[Collection entries]
--- START ---
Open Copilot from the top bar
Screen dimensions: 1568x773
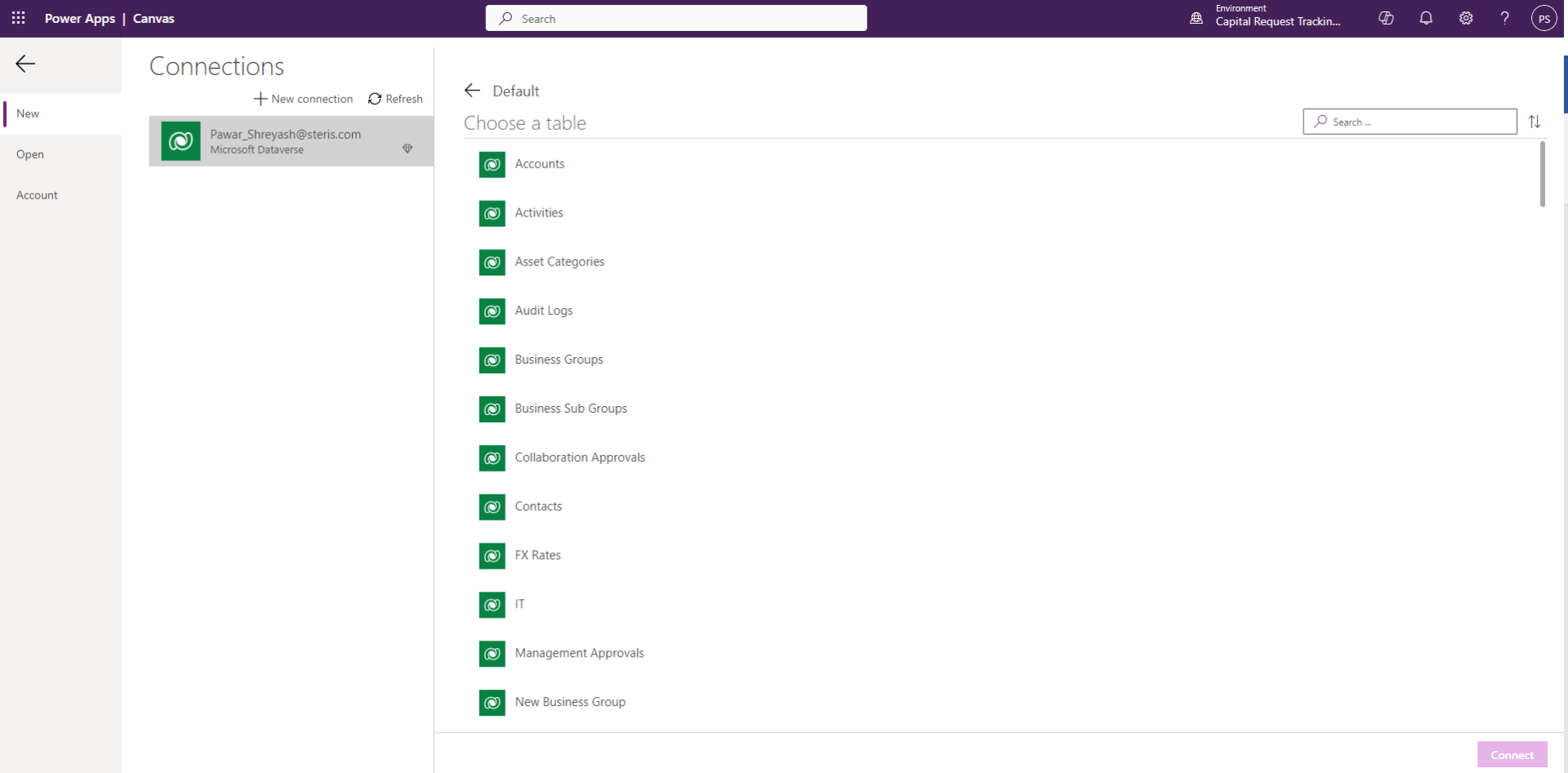pos(1386,18)
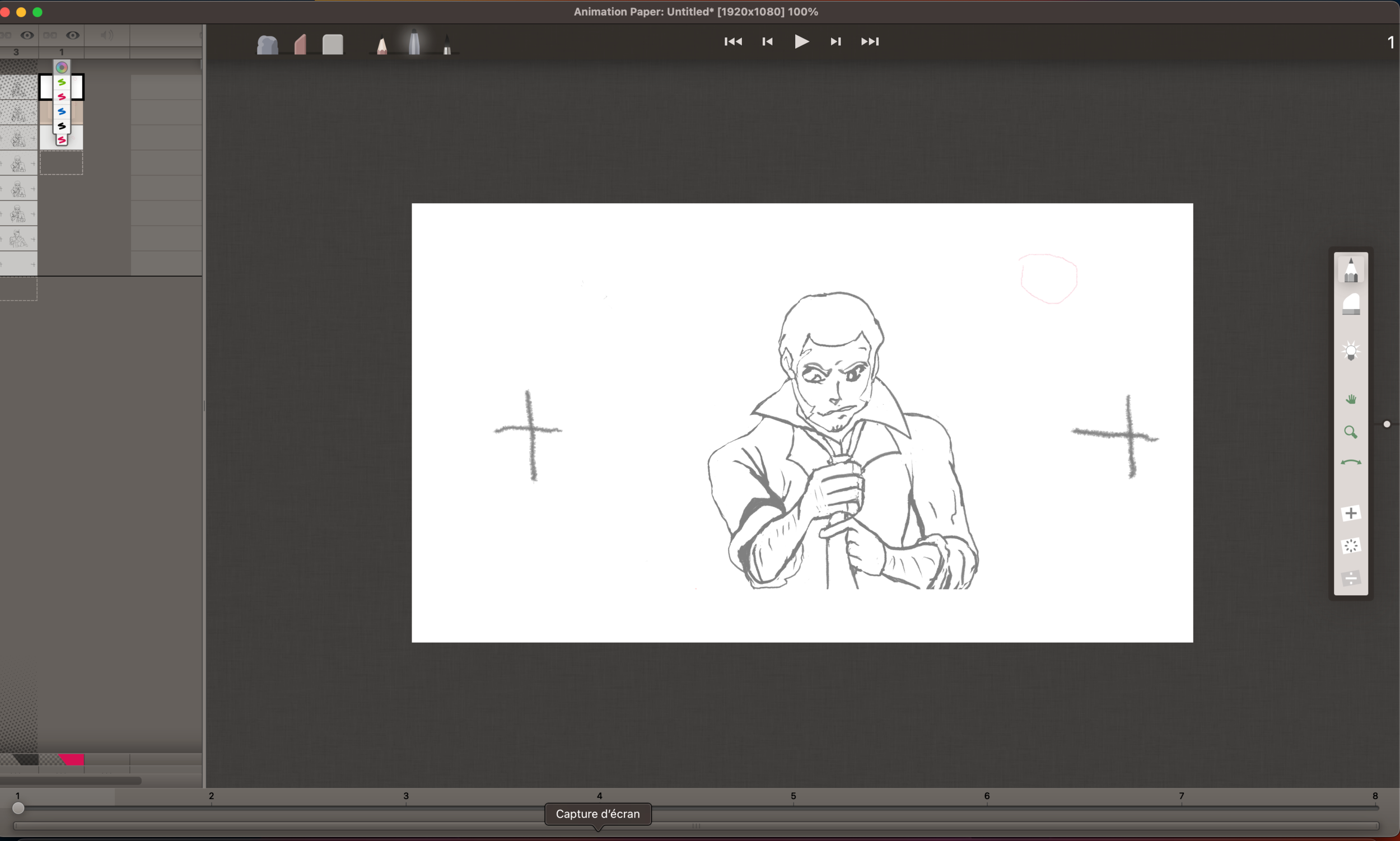Image resolution: width=1400 pixels, height=841 pixels.
Task: Toggle the eye on layer column 3
Action: (x=27, y=36)
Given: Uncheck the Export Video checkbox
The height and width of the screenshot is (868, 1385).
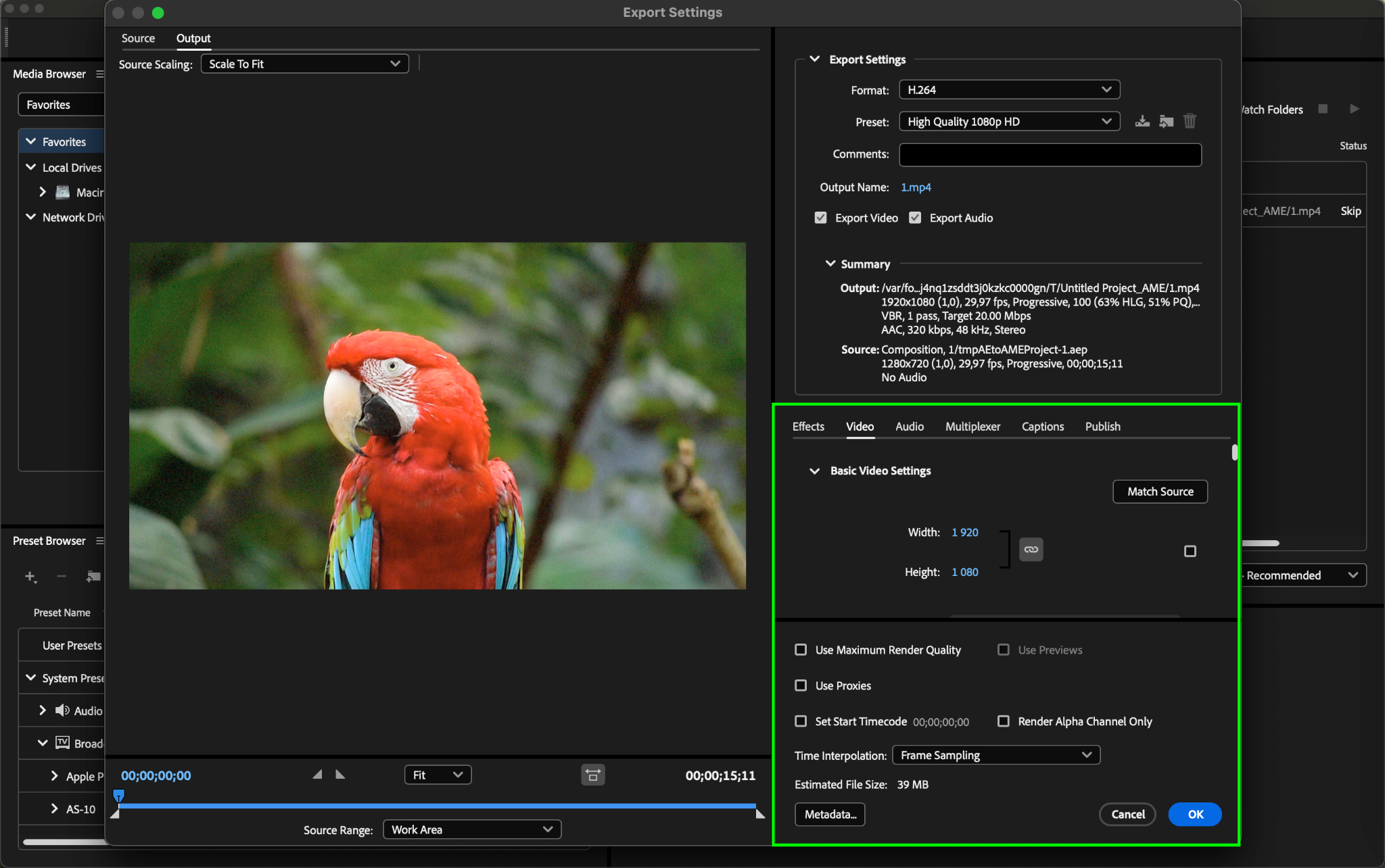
--- END ---
- [WHAT TO WORK ON]: All the records need to be retyped word for word, except for the pictures.

- [RESULT]:
Open Copilot from the top bar
Screen dimensions: 1568x773
pos(1386,18)
Image resolution: width=1400 pixels, height=841 pixels.
Task: Toggle the eye on layer column 3
Action: (x=27, y=36)
Given: Uncheck the Export Video checkbox
The height and width of the screenshot is (868, 1385).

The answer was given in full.